Pierre Marcolini’s life rhymes with belgian chocolate and their excellence: he has 30 points of sale, and while you are reading he is probably opening a new one. “ The way to create a great business is just one: find your own style, if you don’t have a great personality and are unable to convey it through your pastries, bon bons, you will never become a great pastry chefs, you just stay a good store owner”. The French Philippe Conticini confirms this idea: “You create a business with rigor and a great idea to start with, no matter what kind of business you are opening. I started with “verrines”, the vertical transposition of a pastry contained in glass packages. If you have a revolutionary idea, you can build a small empire around it.”
Jean-Paul Hévin represents luxury, beginning with his store in Rue Saint Honorè. “The succes of my 5 stores in Japan? Simply knowing the language. I studied it because it was the only way O could understand the culture and their taste and create the right product for the location. I tried to do this in every country, I study to uncover the local populations’ deepest desires”.
The master from Brescia Iginio Massari, the “father” of many Italian pastry chefs, insists on the “importance of never compromising a product’s quality”, not even during times of crisis. Quality starts with the team: “The secret to a good business is working with the employees in lowering the costs, they had gone up by 40% in the last year, and create more space in my laboratories”. The other Italian in attendance is Luigi Biasetto, he invented the famous “7 veils” cake, and talks about how difficult it is to run a business: “I’ve earned results thanks to research and the people I work with. To stay up to date and follow the trends is crucial in being successful.”

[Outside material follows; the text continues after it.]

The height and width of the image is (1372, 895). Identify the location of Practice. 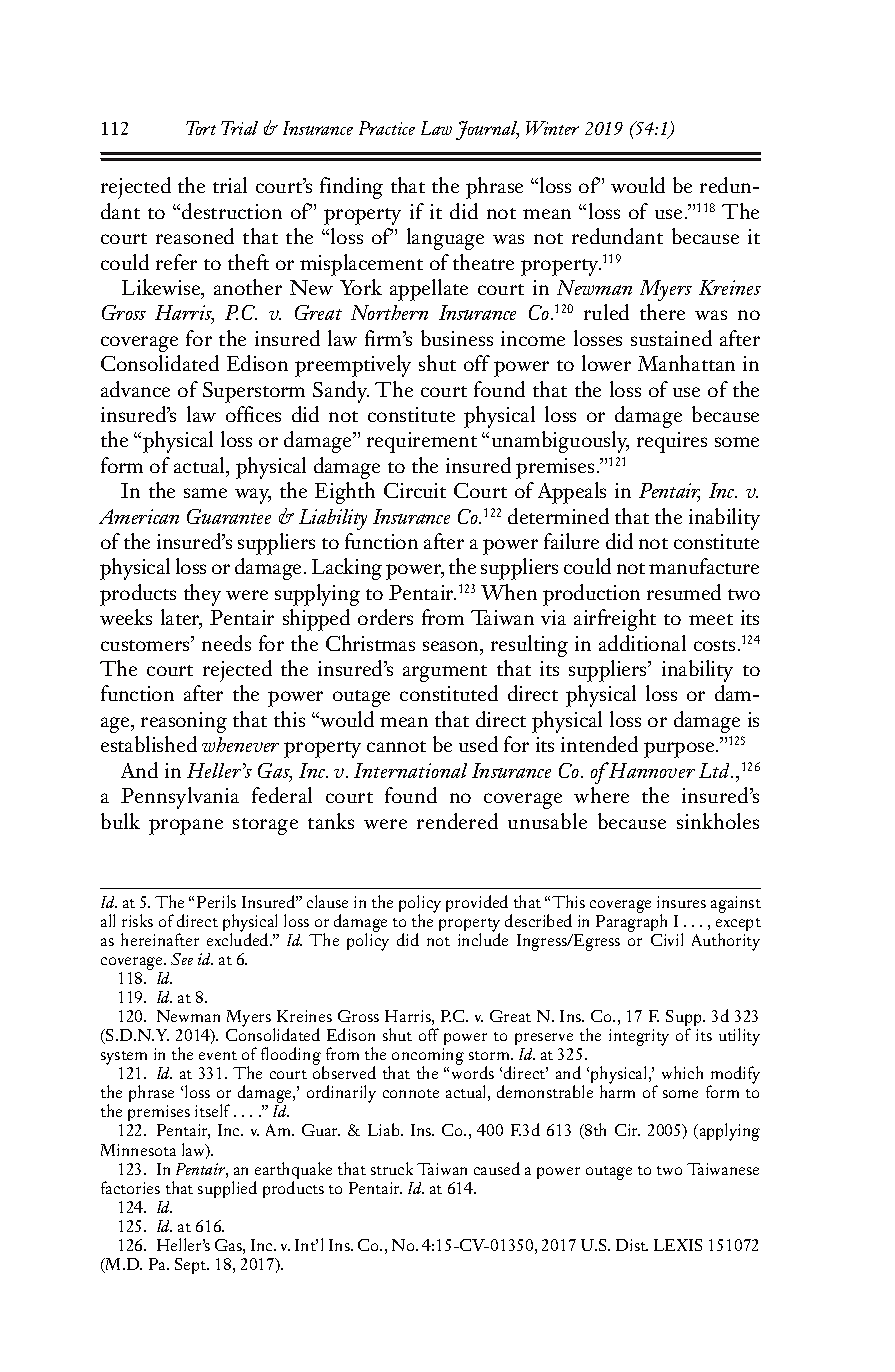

His pastries reach everyone from Alicante. He was elected the best pastry chefs in Spain and Europe, his name is Francisco "Paco" Torreblanca, and he moved the audience by telling them how the economi crisis hit Spain and his revenue was cut to one third of what he earned before and almost had him close his busines. “My family’s support saved me. I cut expenses, I had to let people ho, and I thought: Paco you must start fresh. That’s what every businessman should think when times get rough. The Spanish Carles Mampel, the inventor of the Bubò brand, says the secret to turn a good product into a business is the concept: from the storie’s interior design to packaging, everthing is thought through by the company’s graphic designers.

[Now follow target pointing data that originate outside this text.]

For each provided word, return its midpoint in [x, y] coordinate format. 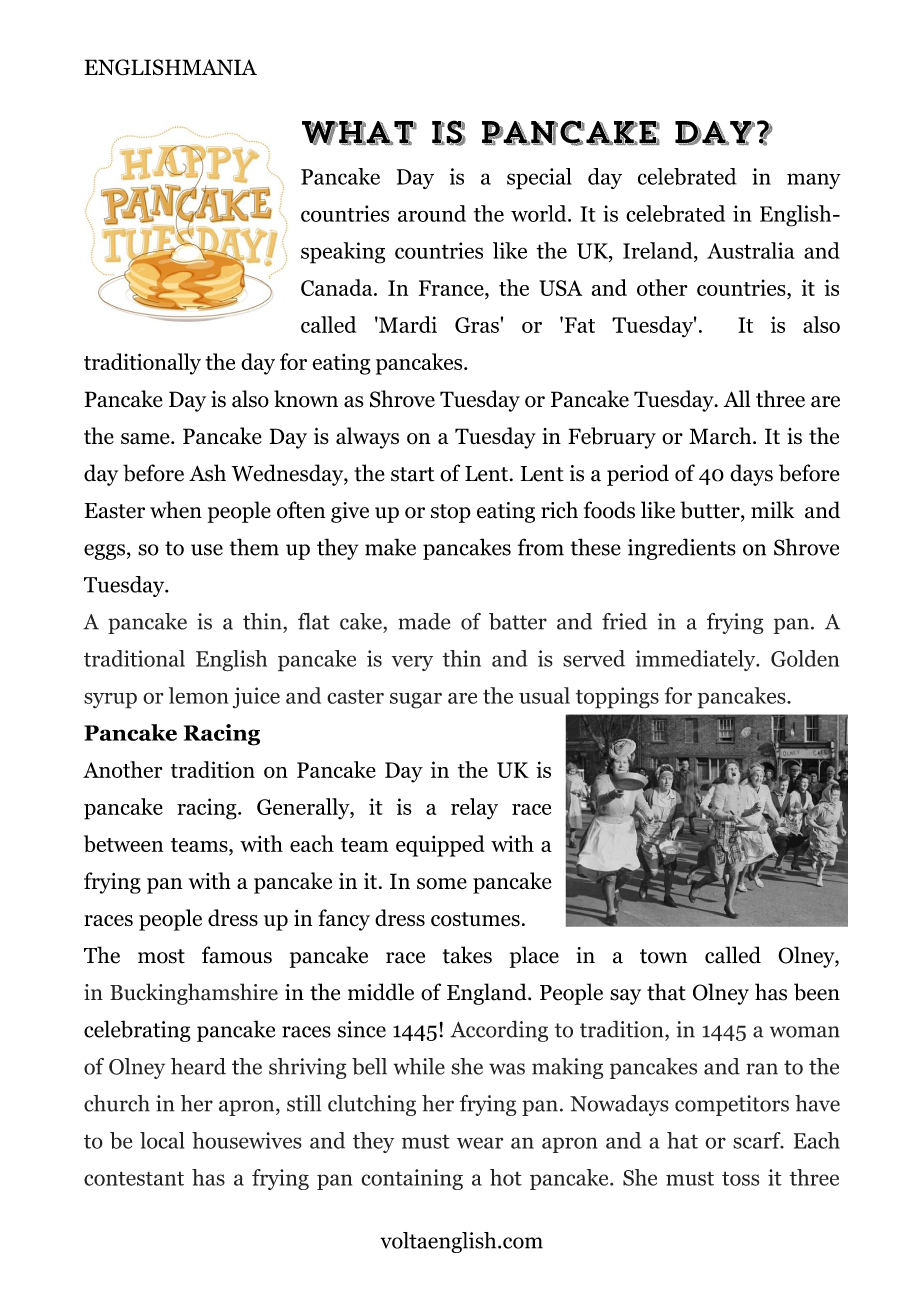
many [814, 181]
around [432, 213]
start [412, 474]
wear [480, 1143]
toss [741, 1178]
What [359, 133]
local [162, 1140]
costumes [475, 919]
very [412, 663]
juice [256, 698]
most [161, 956]
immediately [696, 660]
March [721, 436]
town [663, 956]
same [146, 438]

There is not one single American who doesn’t recognize the hand-painted chocolate heart by chocolatier Norman Love, and his story is not as straight forward: “I’ve traveled the world for years, I was making products for hospitals and in my free time I was following my passion: making chocolate in humid Florida. Today I produce over 3 million pieces in my 6000 mq laboratory and I can only suggest this: if you are determined you can go very far”.

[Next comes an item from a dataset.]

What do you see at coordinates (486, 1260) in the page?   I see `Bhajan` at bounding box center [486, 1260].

German Volker Gmeiner, owner of 6 countertrend stores says: “I don’t invest much in machines, I hire people because I believe in handcrafted work”. Imperfection is what adds value to our product”. The British William Curley, the mind behind Harrod’s pastry shop, finally adds: “Before we open a store, we study the area: our store in Belgravia can’t be the same as the one in Harrod’s. We’ve come up with a new concept: the dessert bar, a place where you can eat sweets and fruits with forks and knives, like in any other restaurant.”